At times, I thought it was not the right time. There was NEVER a right time. Why wait for the right time when there is no right time until you make it happen! Untimely as it is. Today I learned... Newton's first law of motion "The velocity of a body remains constant unless the body is acted upon by an external force." applies to love too. I always believed "Love does not die a natural death. It dies because of sadness, and it dies because of lack of nurturing." I hope he understood that.




In the year 2009, I told myself "the next time I fall in love, it would be my last." And so I hold on, not realizing I would be hurt too much in the process of not letting go.

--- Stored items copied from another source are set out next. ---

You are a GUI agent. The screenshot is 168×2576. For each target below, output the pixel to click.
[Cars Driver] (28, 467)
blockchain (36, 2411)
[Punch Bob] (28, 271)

In the year 2007, I found my own definition of love, that "Love is an understanding between two people that only the two of them can understand." If there is no more understanding nor communication, how can it grow? Love starts with mutual understanding, isn't it?


Bakit sayo pa nagkagusto?
Parang bula, ika'y naglaho. 
(January to July 2011) 
- Porque by Maldita


Once a stranger, twice an enemy, thrice a lover. What's worst about love is that it consumes everything, leaving nothing behind. It drives you into sleepless nights and happy mornings. But then, all the memory will be washed away once its gone. Strangers become friends then lovers then strangers again. That is what I don't like about it. However, it's inevitable.


On the first day of 2012, I realized... Love is not planned nor forced to bloom. Love happens, as it happens naturally. And I hope, it would be long enough before I start to write about love again.


Love is troublesome. Let's just enjoy the present, learn from the past and look forward to future. 愛は面倒ですレッツが存在単に楽しむ過去から学び、将来を楽しみにしています


Whatever the reason is, I hope I understand it soon.